The half-cent sales tax has made itself felt in other ways, however. According to the Bureau of Economic Analysis [pdf], gross metropolitan product for Los Angeles declined 3.4 percent in the year after Measure R's passage. - Was it the sales tax or did it have anything to do with the "great recession"? Is there a comparison between other communities GMP that didn't increase their sales tax to fund much needed transportation during this time period?
Measure R was passed in 2008. Hmm... what else happened between 2008 and 2009 that might have effected the gross metropolitan product for Los Angeles?
What tripe.
I would love to hear these Reason idiots to try an explain their "free market" solution to LAs traffic problems...
After you wipe that sneer off your face, you could start here:
http://www.youtube.com/watch?v.....r_embedded
or here:
http://reason.org/news/show/re.....ay-pricing
From the article you linked:
The underlying problem is that congestion pricing can easily produce more losers than winners. Those who pay the toll would be winners, because their time savings would be worth what they had to pay. But a great many others would be "tolled off" the freeways, to already-congested arterials. And those using the arterials would be made even worse off by those diverting to them from the tolled freeways.
Wilshire is an arterial, not a freeway. Congestion pricing on say, the 10, would only make these problems worse.
Empty trains? They are packed every day. I should know. I take the subway daily from Hollywood to Downtown LA. I would think a publication named Reason would do a little Research. Of course, that wouldn't suit your ideology, so better to just go with polemic.
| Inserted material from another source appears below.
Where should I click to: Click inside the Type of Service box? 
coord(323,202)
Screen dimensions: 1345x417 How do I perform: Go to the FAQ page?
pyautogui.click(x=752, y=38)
Agreed - I ride the Gold Line and Red Line to work everyday. I'm middle class and can afford a car, but choose to ride the train as it's more convenient. The trains are very busy, especially during rush hour and they will only get busier as the network expands.
Drink!
Politics is dark, wish you happy every day!
Hahaha
LA's "empty" trains?
Try again, this time with a clue.
is good
ty rights, etc. seem like a more accurate measure of freedom than democracy.